Para gobernar la Conmebol se necesitan los diez votos de las asociaciones miembro. Un grupo de castas elige a otra casta. Es un mundo cerrado y ahí está su poder. El elegido tiene que garantizar que se genere plata y se reparta. Alejandro Domínguez llegó para eso y para salvar al negocio del historial delincuencial del organismo, con dirigentes presos y extraditados, los que hasta tenían inmunidad diplomática en la sede de Paraguay. Para eso hace esto, mete calendarios brutales, juega como sea, se lleva puesto todo, consigue excepciones, vacunas, busca sedes alternativas y tiene a Asunción como refugio. Ningún club se atrevería a rebelarse. La Conmebol reparte, solo en premios y en blanco, 300 millones de dólares. Nadie quiere quedarse afuera. 

El hincha, para la Conmebol, es un consumidor. La tiene fácil, sabe que su producto nunca deja de ser deseado. Cada vez que programe un partido tendrá asegurada la venta previa. Antes de la pandemia era la taquilla. Y lo será después. Mientras tanto es la audiencia. Los hinchas miran por televisión. Miran un bodrio, pero miran igual. Nos gusta tanto el fútbol. Lo que se ve ni siquiera es un gran espectáculo, el nivel del fútbol sudamericano es bajo. Los hinchas ingleses reaccionaron contra una Superliga que rompía la competencia, que solo juntaba a los ricos, un elitismo que se basaba en un fútbol de alto vuelo. La Conmebol ni siquiera es eso. “Ofrecen el mismo plato de fideos cada tres días”, escribió Diego Latorre en un gran artículo en La Nación, donde pide que se despierten las conciencias. 

Hace más de un año que los hinchas argentinos no van a la cancha.
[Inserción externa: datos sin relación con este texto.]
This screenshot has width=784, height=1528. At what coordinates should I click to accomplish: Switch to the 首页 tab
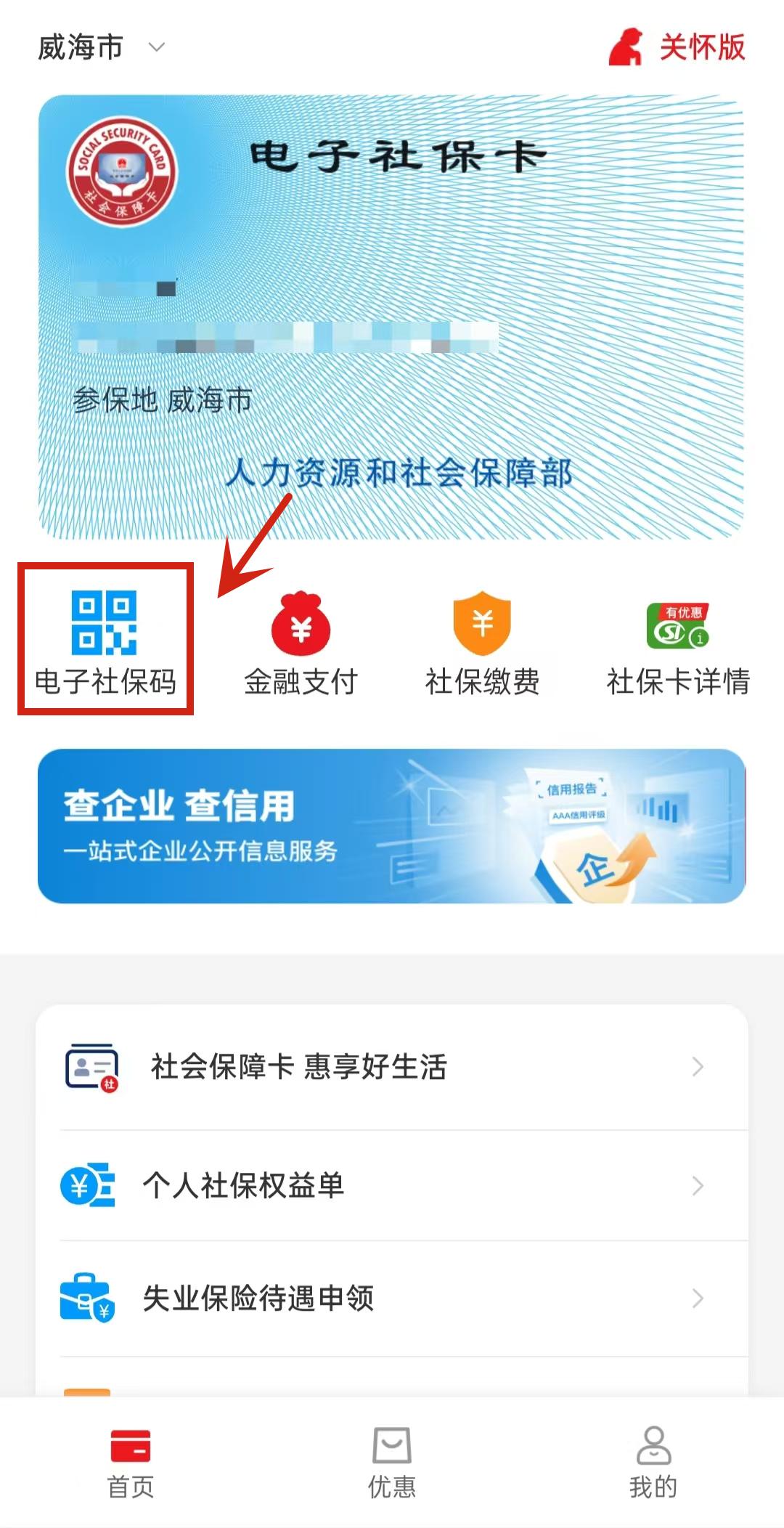[x=131, y=1463]
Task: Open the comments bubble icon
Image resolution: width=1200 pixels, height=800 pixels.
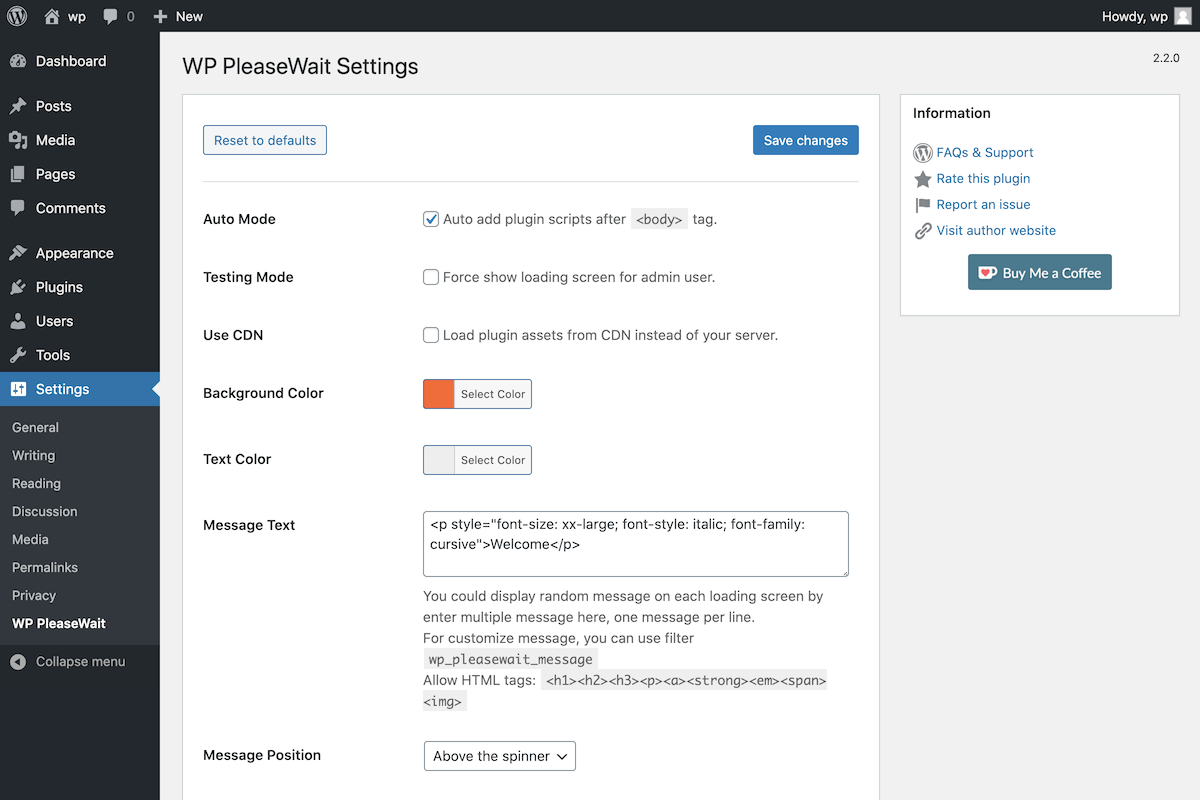Action: coord(111,16)

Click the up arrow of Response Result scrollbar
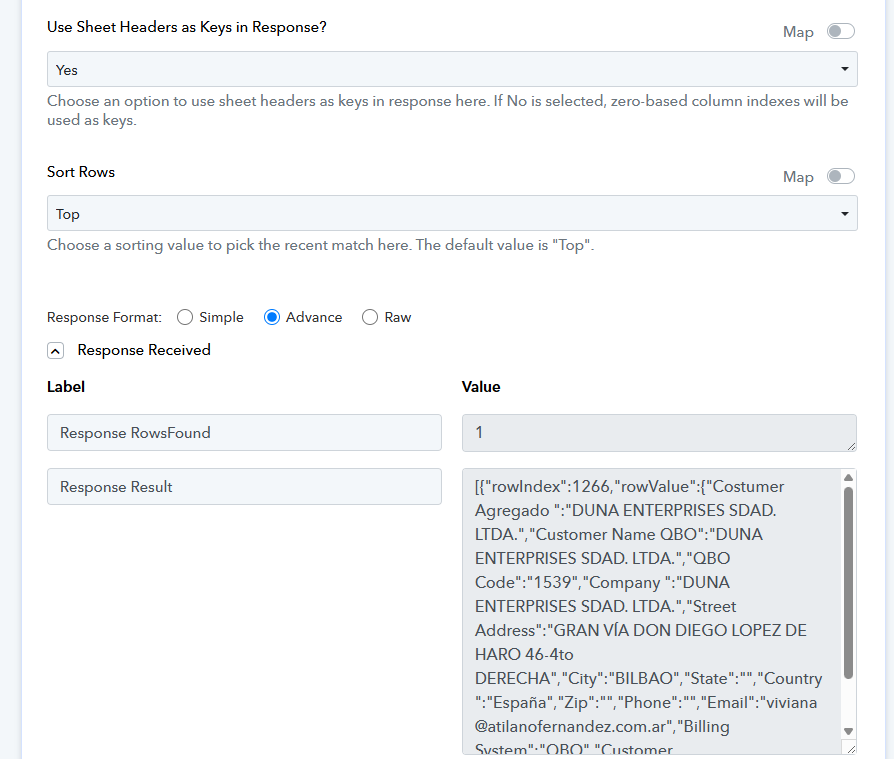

Que miran a sus equipos por televisión, al menos los que pueden pagar el servicio de cable más el pack fútbol. Socios y socias mantienen el pago de las cuotas mientras observan cómo los dirigentes toman decisiones a sus espaldas o se piden licencia ante una crisis. Pagan los que pueden, pero a veces hay cuestiones de identidad y el esfuerzo se hace igual. Muchos de los que pagan están entre el 42% de pobres que tiene este país y la ponen igual porque lo sienten como un compromiso. Esas cuotas también mantienen el negocio y fueron pocos, muy pocos, los gestos para esos socios. Este domingo se juega el partido con mayor audiencia. El viernes, la Argentina reportó 601 muertes por Covid. Están prohibidas las reuniones sociales en el área metropolitana de Buenos Aires. Los bares solo pueden atender con mesas en las calles. No se recomiendan las aglomeraciones. El Superclásico –como semanas atrás el clásico rosarino– debería verse por la TV Pública. No va a pasar. Disney y Turner impusieron sus derechos. Que las empresas defiendan esos intereses entra en la lógica. Pero que no haya habido un solo dirigente del fútbol que alzara la voz por los socios que se quedan afuera muestra dónde están parados los que tienen el mango de la sartén del fútbol. Están convirtiendo al fútbol en algo demasiado ajeno para las mayorías. Cada vez más ajeno.